Keine Widerrufsbelehrung: keine Zahlungspflicht des Kunden

Keine Widerrufsbelehrung: keine Zahlungspflicht des Kunden
© Yuliia Kaveshnikova / Vecteezy
Ein Verbraucher hat nach EU-Richtlinien Anspruch auf Widerrufsfristen. Hat ein Unternehmer beim Verbraucher keine Widerrufsbelehrung durchgeführt, läuft er Gefahr, dass er bei einem Widerruf leer ausgeht. Nach einem Urteil des Europäischen Gerichtshofs vom 17.5.2023 (Aktenzeichen C 97/22) muss der Verbraucher bei fehlender Widerrufsbelehrung nicht zahlen. Der Unternehmer muss die gesamten Kosten tragen, die bereits während der Widerrufsfrist entstanden sind.

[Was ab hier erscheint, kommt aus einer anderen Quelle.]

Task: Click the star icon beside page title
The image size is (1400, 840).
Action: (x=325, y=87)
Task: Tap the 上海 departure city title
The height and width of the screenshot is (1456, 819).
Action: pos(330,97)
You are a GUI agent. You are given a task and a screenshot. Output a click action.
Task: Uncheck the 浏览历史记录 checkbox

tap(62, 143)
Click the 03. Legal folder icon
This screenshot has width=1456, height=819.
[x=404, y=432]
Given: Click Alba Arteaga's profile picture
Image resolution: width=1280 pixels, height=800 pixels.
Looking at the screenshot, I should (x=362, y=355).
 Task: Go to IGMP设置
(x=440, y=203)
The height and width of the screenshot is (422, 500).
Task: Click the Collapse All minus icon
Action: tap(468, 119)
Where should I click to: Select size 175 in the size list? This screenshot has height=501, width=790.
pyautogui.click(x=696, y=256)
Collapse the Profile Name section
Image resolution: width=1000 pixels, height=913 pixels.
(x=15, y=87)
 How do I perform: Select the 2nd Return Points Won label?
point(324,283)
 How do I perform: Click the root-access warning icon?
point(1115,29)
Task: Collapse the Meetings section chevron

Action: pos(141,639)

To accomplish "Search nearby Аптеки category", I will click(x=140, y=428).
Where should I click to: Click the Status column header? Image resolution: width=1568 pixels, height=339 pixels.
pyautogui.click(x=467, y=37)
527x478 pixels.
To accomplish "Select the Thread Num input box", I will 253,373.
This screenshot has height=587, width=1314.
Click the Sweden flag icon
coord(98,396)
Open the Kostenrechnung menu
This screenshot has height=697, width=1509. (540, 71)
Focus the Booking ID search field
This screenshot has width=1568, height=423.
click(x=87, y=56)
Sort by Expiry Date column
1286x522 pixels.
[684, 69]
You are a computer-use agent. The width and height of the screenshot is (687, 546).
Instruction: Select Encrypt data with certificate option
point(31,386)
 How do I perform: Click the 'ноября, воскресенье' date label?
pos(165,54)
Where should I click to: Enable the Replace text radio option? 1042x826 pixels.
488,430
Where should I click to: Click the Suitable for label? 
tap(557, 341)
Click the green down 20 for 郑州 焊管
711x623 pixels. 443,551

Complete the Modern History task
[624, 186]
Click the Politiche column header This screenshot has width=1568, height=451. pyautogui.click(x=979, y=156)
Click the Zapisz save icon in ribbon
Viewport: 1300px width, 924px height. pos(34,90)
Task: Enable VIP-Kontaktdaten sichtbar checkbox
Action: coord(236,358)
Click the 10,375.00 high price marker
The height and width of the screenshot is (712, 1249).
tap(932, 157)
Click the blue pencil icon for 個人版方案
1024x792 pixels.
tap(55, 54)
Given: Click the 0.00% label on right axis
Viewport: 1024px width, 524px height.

Keine Widerrufsbelehrung erfolgt
In dem Verfahren ging es um die Erneuerung einer Elektroinstallation in einem Wohnhaus. Das Handwerksunternehmen hatte es versäumt, den Kunden auf dessen Widerrufsrecht hinzuweisen. Der Vertrag wurde außerhalb der Geschäftsräume geschlossen. Der Kunde hat dann ein Widerrufsrecht von 14 Tagen zu (§ 355 BGB).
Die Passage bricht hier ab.